» Saved data entries:
□ □ □ □ □

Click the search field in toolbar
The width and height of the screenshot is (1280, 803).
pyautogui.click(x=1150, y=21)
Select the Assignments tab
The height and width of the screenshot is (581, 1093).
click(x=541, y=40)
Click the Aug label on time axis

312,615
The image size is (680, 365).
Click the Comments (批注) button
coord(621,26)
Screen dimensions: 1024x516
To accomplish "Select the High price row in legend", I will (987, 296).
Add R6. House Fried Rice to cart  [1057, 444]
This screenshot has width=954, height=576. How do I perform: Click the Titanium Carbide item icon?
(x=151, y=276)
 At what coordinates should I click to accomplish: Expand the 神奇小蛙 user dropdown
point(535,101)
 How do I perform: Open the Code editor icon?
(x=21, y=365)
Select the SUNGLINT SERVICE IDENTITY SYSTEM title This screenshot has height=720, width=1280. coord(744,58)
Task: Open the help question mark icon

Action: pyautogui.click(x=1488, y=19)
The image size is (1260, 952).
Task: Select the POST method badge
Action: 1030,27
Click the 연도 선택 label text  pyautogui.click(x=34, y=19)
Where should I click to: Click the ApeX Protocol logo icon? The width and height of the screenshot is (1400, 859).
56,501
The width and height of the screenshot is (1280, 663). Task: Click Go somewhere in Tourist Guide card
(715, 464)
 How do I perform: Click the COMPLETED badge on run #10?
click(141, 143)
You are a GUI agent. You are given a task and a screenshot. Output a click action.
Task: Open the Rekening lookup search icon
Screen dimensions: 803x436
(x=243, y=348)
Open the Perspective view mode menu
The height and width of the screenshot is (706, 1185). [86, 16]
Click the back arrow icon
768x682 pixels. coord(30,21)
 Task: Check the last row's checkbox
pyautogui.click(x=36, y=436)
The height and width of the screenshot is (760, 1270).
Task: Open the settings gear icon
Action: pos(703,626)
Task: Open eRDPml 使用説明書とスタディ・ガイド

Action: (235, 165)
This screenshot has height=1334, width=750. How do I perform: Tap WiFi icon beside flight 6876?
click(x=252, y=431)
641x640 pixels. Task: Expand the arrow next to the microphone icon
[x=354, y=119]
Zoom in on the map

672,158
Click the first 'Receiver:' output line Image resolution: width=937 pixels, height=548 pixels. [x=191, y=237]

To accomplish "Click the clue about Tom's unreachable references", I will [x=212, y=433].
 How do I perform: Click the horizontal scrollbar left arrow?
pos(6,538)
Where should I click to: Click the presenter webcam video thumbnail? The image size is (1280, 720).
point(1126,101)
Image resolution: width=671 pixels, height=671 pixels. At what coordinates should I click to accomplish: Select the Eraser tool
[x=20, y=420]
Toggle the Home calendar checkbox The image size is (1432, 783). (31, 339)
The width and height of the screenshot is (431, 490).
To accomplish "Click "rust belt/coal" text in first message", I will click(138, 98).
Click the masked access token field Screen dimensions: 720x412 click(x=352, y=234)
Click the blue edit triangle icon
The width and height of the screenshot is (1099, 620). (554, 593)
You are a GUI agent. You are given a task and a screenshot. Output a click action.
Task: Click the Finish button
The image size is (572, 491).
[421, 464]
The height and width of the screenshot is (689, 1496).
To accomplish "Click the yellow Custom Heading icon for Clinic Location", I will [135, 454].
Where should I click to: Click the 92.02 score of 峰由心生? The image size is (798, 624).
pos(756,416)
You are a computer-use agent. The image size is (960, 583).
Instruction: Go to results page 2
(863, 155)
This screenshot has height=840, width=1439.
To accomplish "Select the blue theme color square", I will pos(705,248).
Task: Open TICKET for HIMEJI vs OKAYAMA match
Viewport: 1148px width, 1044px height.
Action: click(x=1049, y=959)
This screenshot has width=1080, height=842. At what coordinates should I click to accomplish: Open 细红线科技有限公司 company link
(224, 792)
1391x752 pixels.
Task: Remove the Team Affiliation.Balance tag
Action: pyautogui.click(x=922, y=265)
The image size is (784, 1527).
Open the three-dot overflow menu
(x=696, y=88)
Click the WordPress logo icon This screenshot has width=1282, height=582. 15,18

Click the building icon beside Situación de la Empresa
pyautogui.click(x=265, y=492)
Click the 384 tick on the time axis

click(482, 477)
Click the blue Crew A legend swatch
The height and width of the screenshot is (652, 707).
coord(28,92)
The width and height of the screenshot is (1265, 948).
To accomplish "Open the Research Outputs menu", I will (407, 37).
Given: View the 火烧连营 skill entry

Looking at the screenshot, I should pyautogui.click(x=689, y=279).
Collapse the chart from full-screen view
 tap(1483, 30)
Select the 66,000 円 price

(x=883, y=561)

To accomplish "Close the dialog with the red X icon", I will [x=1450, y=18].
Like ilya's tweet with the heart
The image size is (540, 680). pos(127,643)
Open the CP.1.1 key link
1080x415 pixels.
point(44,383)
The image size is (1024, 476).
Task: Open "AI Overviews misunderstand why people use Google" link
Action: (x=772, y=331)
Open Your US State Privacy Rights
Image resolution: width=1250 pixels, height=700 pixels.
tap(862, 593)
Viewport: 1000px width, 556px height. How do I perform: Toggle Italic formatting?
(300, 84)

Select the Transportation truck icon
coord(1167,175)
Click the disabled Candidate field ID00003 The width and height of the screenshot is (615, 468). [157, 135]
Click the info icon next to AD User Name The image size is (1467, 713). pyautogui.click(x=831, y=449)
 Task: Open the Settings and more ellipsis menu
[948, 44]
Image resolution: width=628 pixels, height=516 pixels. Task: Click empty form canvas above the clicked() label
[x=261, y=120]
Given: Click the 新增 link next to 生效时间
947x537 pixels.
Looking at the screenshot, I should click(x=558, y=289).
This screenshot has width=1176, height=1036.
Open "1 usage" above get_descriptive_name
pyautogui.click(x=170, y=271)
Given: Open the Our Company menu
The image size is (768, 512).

□ □ □ □ □

» Task prompt: Of all the entries above, output exactly the lines between the one holding "Like ilya's tweet with the heart" and the one holding "Open Your US State Privacy Rights", inclusive.

» Task response:
Like ilya's tweet with the heart
The image size is (540, 680). pos(127,643)
Open the CP.1.1 key link
1080x415 pixels.
point(44,383)
The image size is (1024, 476).
Task: Open "AI Overviews misunderstand why people use Google" link
Action: (x=772, y=331)
Open Your US State Privacy Rights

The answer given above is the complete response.